The firm noted signs of progress in the company’s fourth quarter performance, despite a post-earnings share price pullback. UBS explained that initial top and bottom line guidance appeared underwhelming but attributed this largely to one-time issues. With a P/E ratio of 23.4 and revenue of $83.9 billion in the last twelve months, P&G continues to demonstrate its market strength. Get deeper insights into P&G’s valuation metrics and 12 additional ProTips with InvestingPro.

These temporary factors include 50 basis points of sales pressure from a Mexico joint venture exit and $0.16 of earnings per share pressure related to normalized incentive compensation, according to UBS.

The firm views the company’s underlying implied outlook of 2.5%-4.5% sales growth and 5%-7% EPS growth as reasonable in a steady macro environment, with potential upside if industry conditions improve. UBS highlighted that U.S. local case volume continues to trend positively, showing a 200 basis point sequential improvement relative to the third quarter.

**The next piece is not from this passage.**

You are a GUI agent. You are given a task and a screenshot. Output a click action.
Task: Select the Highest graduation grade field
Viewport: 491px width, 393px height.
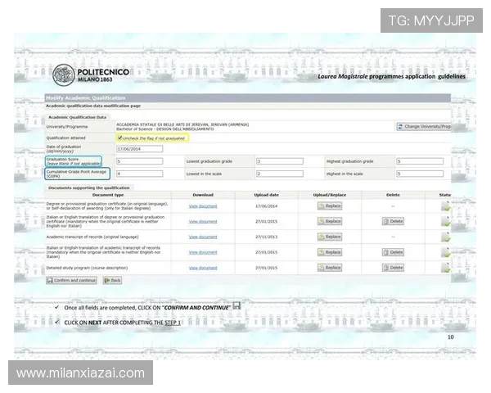[x=419, y=161]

UBS expects longer-term positive contributions from structurally faster sales force growth compared to 2020-2023, the company’s AI 360 CRM initiative, pricing agility, and its Perks 2.0 deployment.

In other recent news, Procter & Gamble reported its fiscal fourth-quarter 2025 earnings, surpassing analysts’ expectations. The company achieved an earnings per share (EPS) of $1.48, exceeding the forecasted $1.42, representing a 4.23% surprise. Revenue also outperformed projections, reaching $20.89 billion compared to the anticipated $20.81 billion. These developments highlight Procter & Gamble’s strong financial performance in the latest quarter. The results have been positively received by investors, as indicated by the stock’s movement in pre-market trading. Additionally, analyst firms have taken note of these results, though specific upgrades or downgrades were not mentioned in the recent reports. These earnings and revenue figures are crucial for investors assessing the company’s current standing. The company’s ability to exceed expectations demonstrates its operational strength in the current economic environment.